Department of Computational Biology, Faculty of Biology, Adam Mickiewicz University Poznan, Uniwersytetu Poznańskiego 6, 61-614, Poznan, Poland.
Tandy School of Computer Science, The University of Tulsa, 800 South Tucker Drive, Tulsa, OK, 74104, USA.
Genome Biol. 2019 Jul 25;20(1):144. doi: 10.1186/s13059-019-1755-7.
Alignment-free (AF) sequence comparison is attracting persistent interest driven by data-intensive applications. Hence, many AF procedures have been proposed in recent years, but a lack of a clearly defined benchmarking consensus hampers their performance assessment.
Here, we present a community resource (http://afproject.org) to establish standards for comparing alignment-free approaches across different areas of sequence-based research. We characterize 74 AF methods available in 24 software tools for five research applications, namely, protein sequence classification, gene tree inference, regulatory element detection, genome-based phylogenetic inference, and reconstruction of species trees under horizontal gene transfer and recombination events.

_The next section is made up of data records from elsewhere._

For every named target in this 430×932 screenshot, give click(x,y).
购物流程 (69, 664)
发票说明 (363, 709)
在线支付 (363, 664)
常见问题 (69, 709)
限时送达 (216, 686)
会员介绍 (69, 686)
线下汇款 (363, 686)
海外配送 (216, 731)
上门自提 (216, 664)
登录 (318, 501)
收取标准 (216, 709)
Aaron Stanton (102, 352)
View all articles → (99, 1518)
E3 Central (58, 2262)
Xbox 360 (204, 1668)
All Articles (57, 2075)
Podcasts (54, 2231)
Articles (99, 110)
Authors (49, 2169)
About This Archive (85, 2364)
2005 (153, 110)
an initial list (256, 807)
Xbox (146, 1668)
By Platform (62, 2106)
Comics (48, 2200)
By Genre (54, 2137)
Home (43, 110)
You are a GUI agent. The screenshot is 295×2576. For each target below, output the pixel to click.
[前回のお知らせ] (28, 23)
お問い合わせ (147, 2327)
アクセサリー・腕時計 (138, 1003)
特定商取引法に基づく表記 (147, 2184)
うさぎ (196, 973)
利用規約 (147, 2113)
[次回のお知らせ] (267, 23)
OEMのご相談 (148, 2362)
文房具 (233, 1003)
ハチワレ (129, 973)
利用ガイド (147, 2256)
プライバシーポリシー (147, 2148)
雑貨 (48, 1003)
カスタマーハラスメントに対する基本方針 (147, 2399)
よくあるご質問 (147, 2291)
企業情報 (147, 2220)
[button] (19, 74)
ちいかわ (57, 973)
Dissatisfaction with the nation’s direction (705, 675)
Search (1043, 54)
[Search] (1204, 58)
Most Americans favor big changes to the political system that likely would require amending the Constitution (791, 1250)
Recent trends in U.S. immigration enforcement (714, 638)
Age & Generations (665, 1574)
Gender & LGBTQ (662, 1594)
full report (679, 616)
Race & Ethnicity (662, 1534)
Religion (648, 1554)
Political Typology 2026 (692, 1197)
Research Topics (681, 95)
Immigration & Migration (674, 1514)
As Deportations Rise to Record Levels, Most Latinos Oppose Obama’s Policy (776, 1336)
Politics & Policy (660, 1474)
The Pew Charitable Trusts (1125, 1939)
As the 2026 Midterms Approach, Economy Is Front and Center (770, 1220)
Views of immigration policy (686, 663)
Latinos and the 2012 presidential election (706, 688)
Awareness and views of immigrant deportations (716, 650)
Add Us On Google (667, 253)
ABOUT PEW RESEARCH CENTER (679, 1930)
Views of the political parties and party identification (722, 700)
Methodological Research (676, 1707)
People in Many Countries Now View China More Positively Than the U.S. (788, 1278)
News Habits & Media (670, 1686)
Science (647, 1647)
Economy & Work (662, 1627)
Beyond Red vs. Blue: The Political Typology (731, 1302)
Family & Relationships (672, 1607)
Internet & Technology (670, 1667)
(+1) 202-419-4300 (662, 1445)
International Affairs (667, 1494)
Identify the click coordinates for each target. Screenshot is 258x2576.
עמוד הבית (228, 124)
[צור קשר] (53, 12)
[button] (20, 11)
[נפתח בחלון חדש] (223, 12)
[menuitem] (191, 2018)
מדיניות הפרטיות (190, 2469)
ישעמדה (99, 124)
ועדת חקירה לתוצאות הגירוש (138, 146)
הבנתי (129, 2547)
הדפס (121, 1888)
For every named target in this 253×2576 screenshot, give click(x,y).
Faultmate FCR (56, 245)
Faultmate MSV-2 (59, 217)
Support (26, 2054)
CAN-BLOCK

The interactive web service allows researchers to explore the performance of alignment-free tools relevant to their data types and analytical goals. It also allows method developers to assess their own algorithms and compare them with current state-of-the-art tools, accelerating the development of new, more accurate AF solutions.
无比对(AF)序列比对正受到数据密集型应用的持续关注。因此,近年来已经提出了许多 AF 方法,但缺乏明确定义的基准共识阻碍了它们的性能评估。
在这里,我们提供了一个社区资源(http://afproject.org),以建立跨不同基于序列的研究领域比较无比对方法的标准。我们对 24 个软件工具中的 74 种 AF 方法进行了特征描述,用于五个研究应用,即蛋白质序列分类、基因树推断、调控元件检测、基于基因组的系统发育推断,以及在水平基因转移和重组事件下重建物种树。
交互式网络服务允许研究人员探索与他们的数据类型和分析目标相关的无比对工具的性能。它还允许方法开发人员评估自己的算法,并将其与当前最先进的工具进行比较,从而加速新的、更准确的 AF 解决方案的开发。